(Collected data entries)
Segment Open

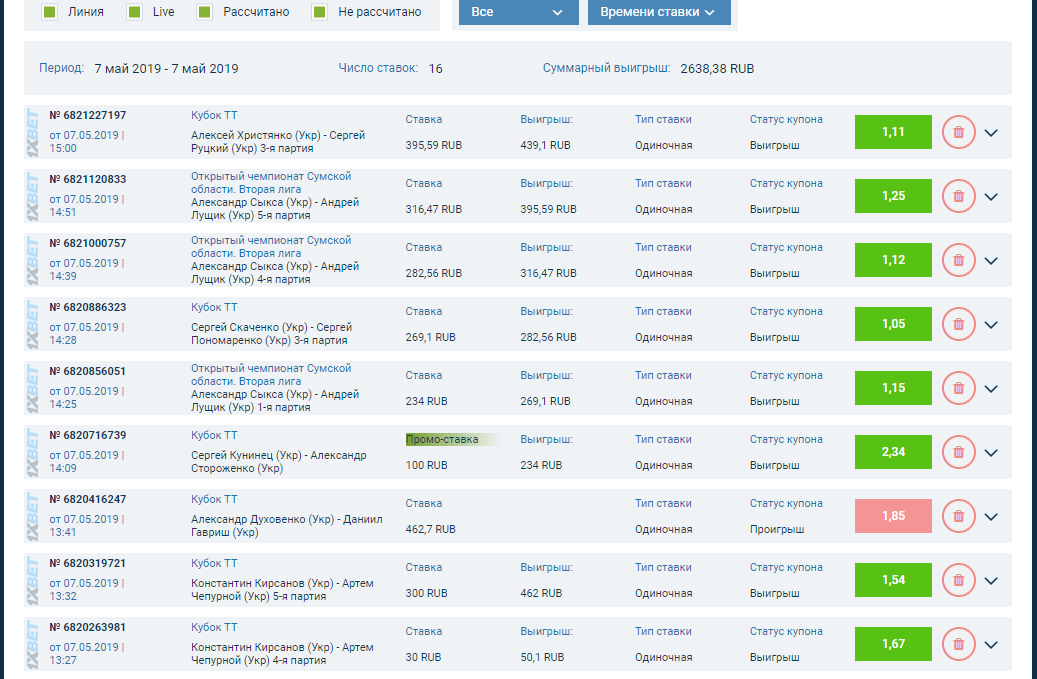The width and height of the screenshot is (1037, 679).
Task: Delete promo bet № 6820716739
Action: point(958,452)
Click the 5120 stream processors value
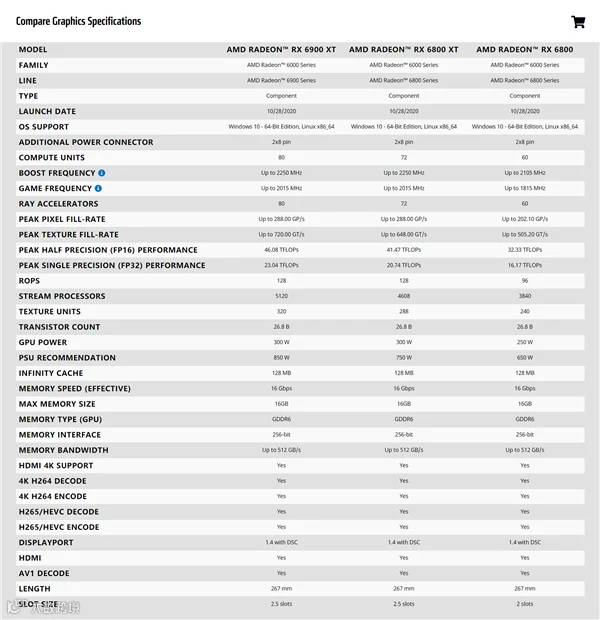This screenshot has width=600, height=620. tap(281, 296)
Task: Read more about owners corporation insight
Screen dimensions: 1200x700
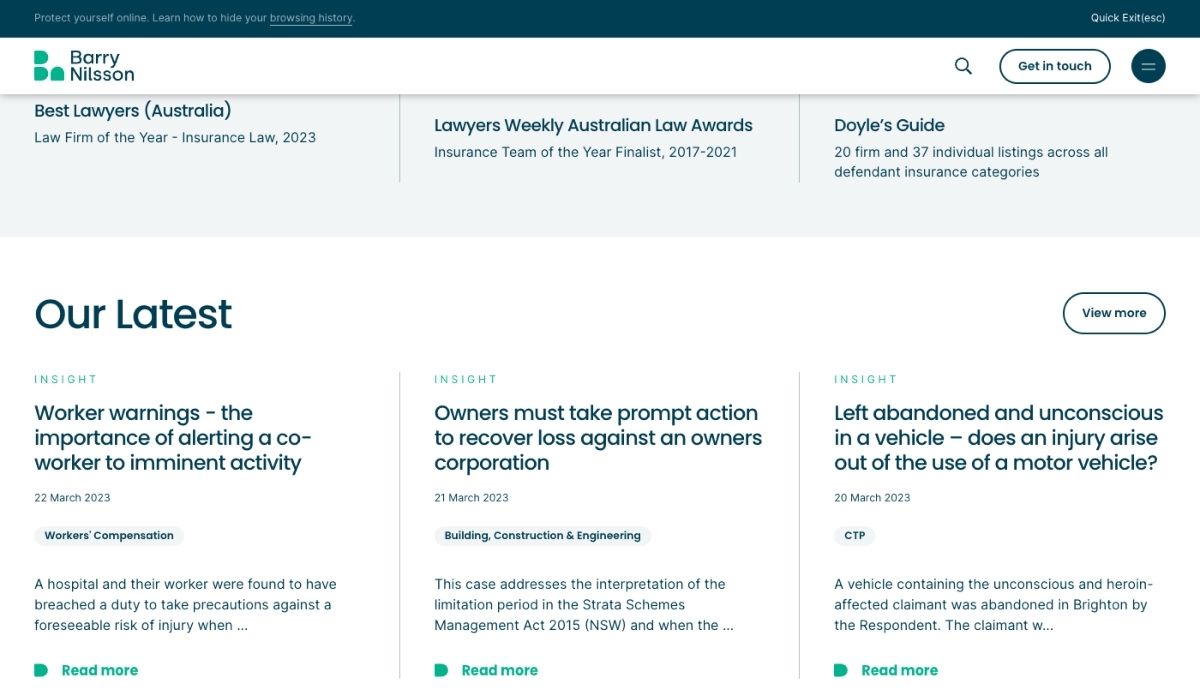Action: pyautogui.click(x=499, y=670)
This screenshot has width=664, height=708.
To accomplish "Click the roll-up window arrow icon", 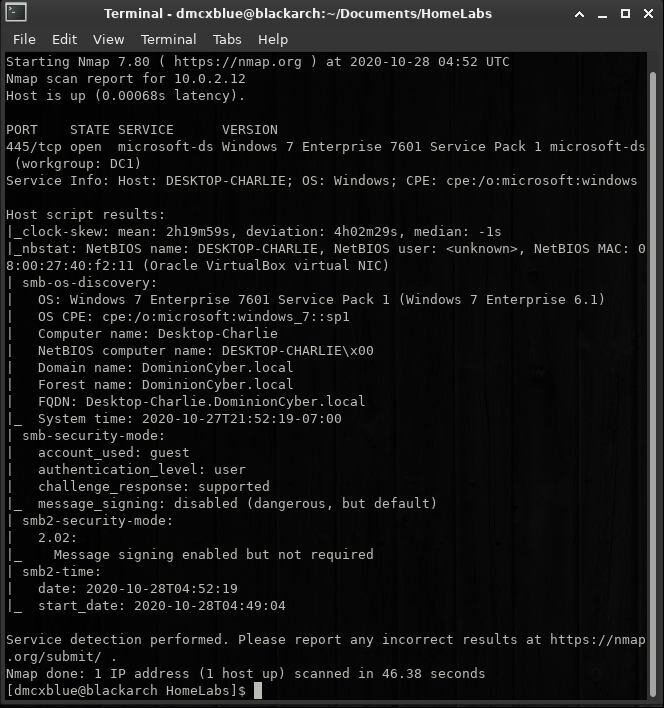I will [580, 14].
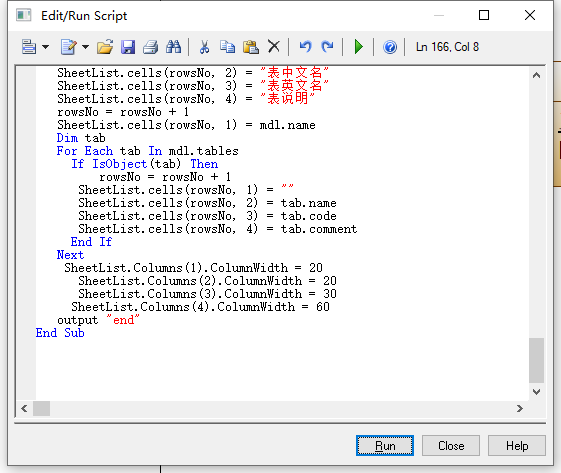
Task: Save the script with floppy disk icon
Action: coord(128,47)
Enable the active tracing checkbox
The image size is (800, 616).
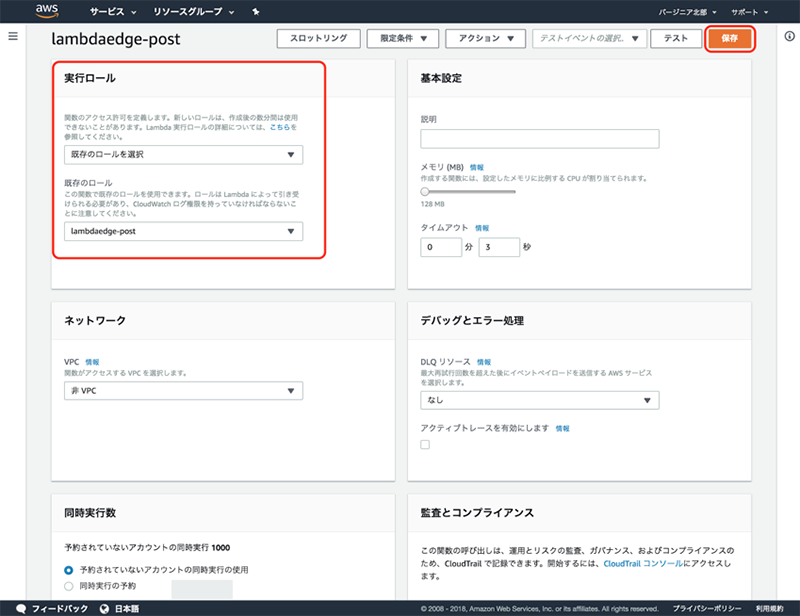[425, 445]
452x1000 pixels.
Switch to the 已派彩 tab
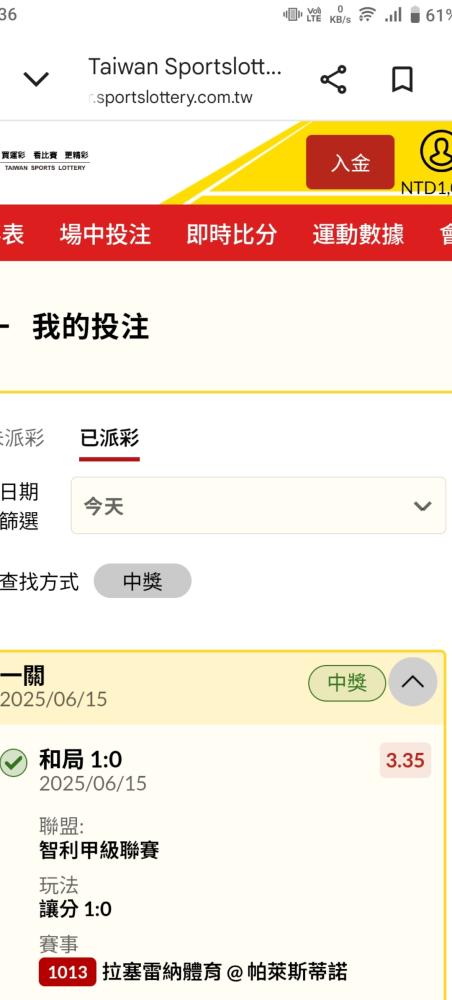tap(109, 438)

Segment Closed

* **Work instructions**
Your answer must be the exact lines from the records above, from the one containing "Task: Read more" through the one containing "This screenshot has width=664, height=708.", both included, with every picture left out.

* **Finished task**
Task: Read more about owners corporation insight
Screen dimensions: 1200x700
Action: pyautogui.click(x=499, y=670)
This screenshot has width=664, height=708.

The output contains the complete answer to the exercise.